Within these entries, which lines include the string "agent"? Copy each one.
[[ Input for this task open ]]
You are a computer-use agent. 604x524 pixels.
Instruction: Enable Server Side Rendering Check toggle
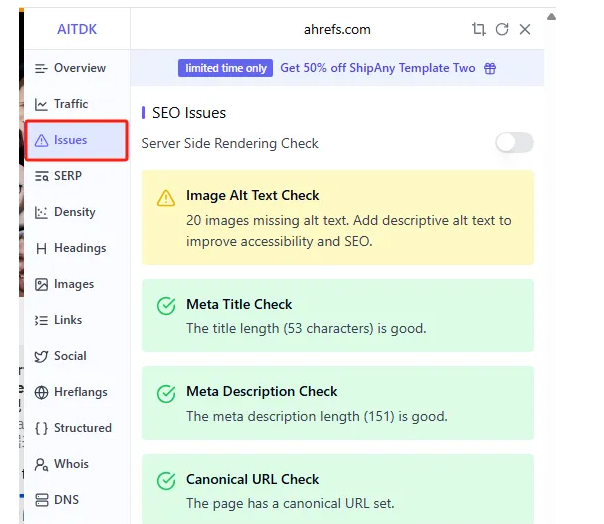click(x=514, y=143)
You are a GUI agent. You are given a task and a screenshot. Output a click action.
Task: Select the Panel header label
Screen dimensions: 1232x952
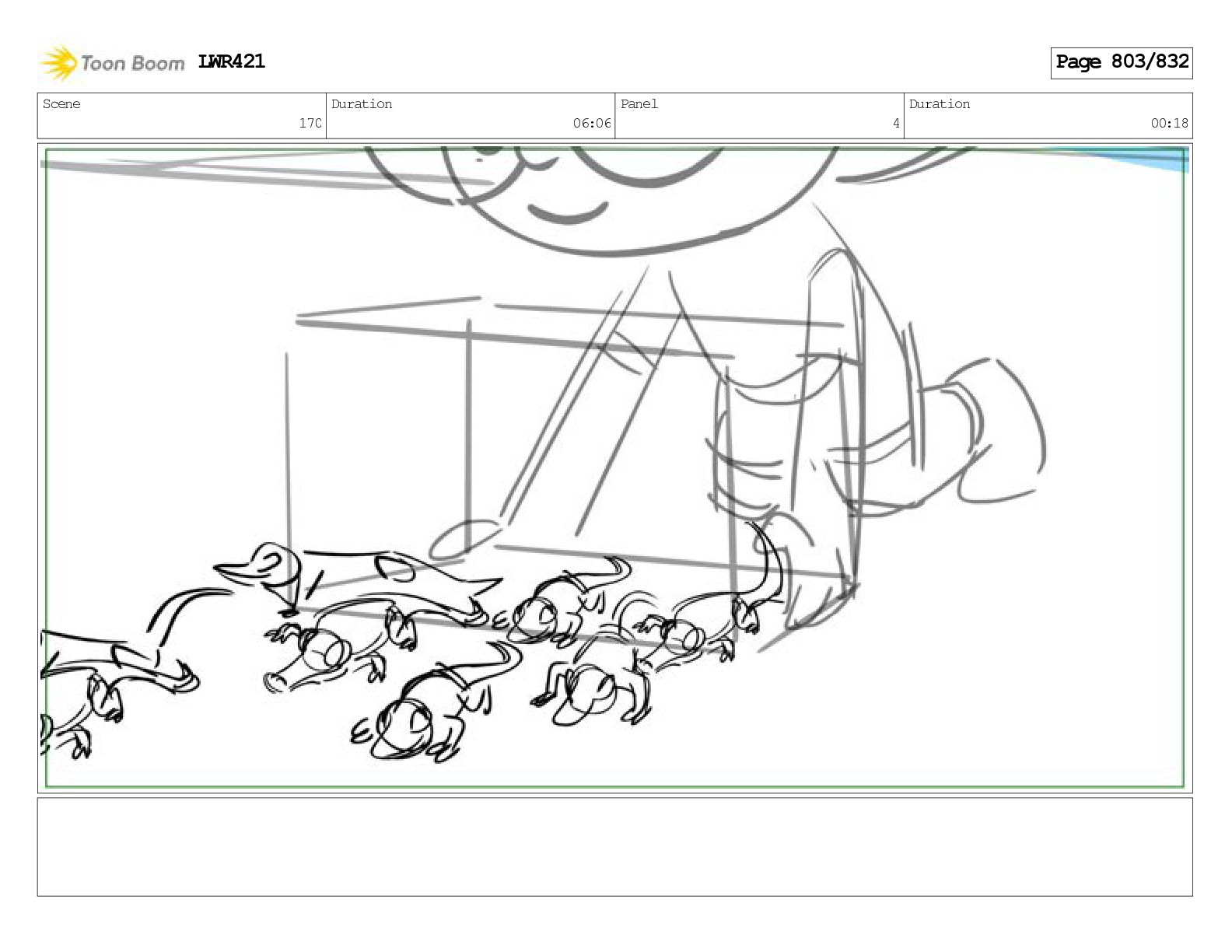[639, 104]
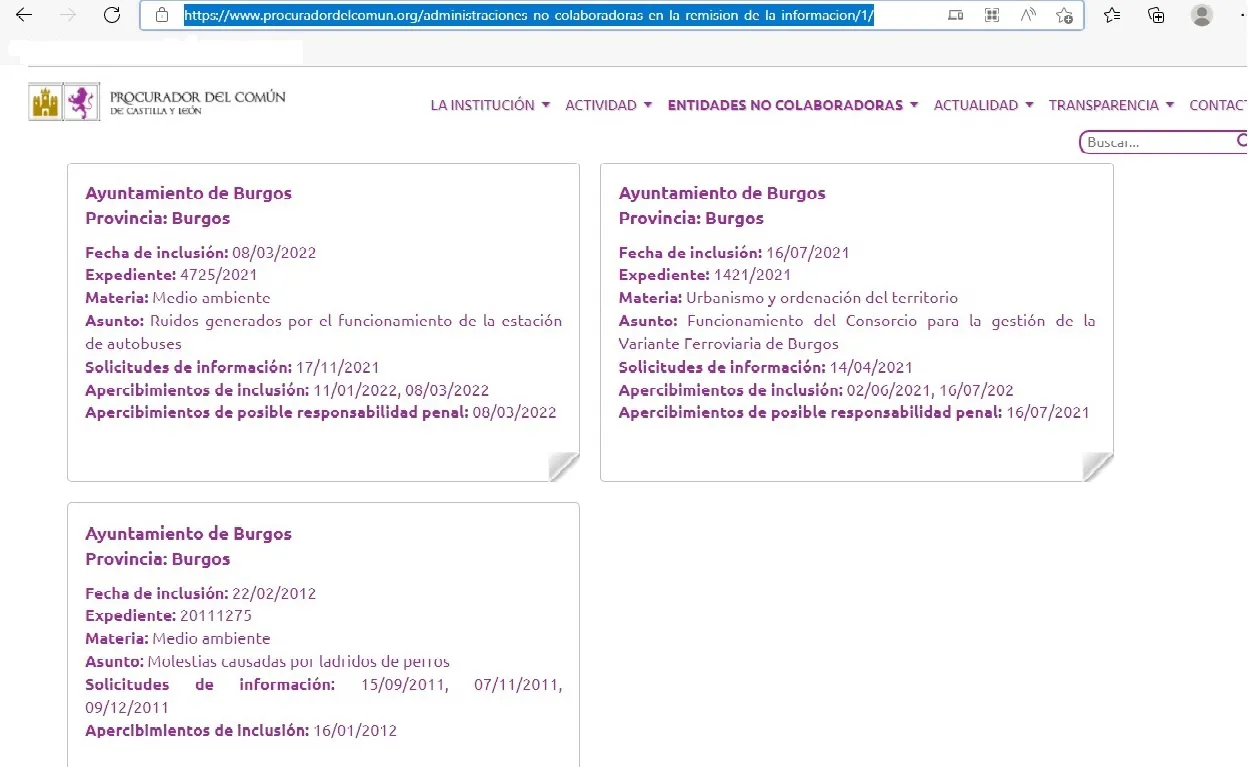The image size is (1248, 767).
Task: Open the Collections icon in toolbar
Action: click(x=1156, y=15)
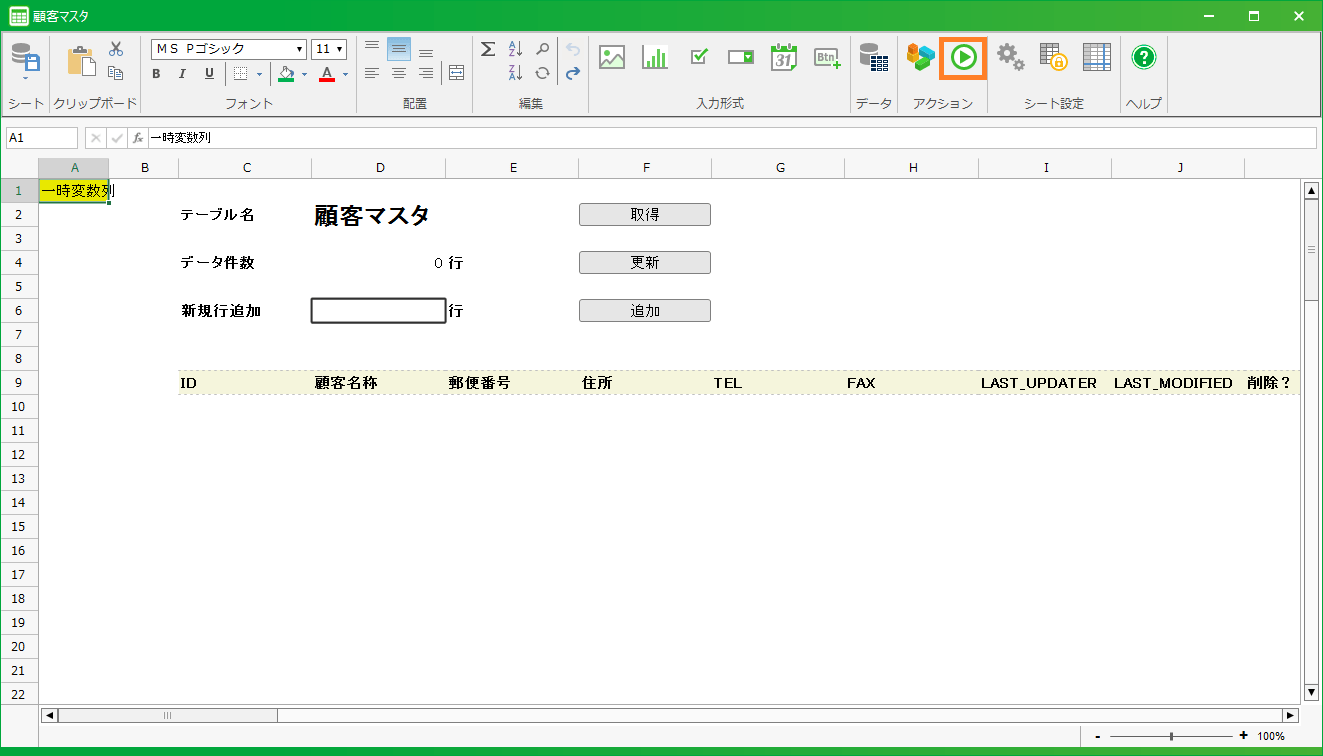The height and width of the screenshot is (756, 1323).
Task: Toggle italic formatting
Action: click(182, 74)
[[ Input for this task closed ]]
● **Output for this exercise**:
You are a computer-use agent. 604x524 pixels.
You are a GUI agent. You are given a task and a screenshot. Output a click action.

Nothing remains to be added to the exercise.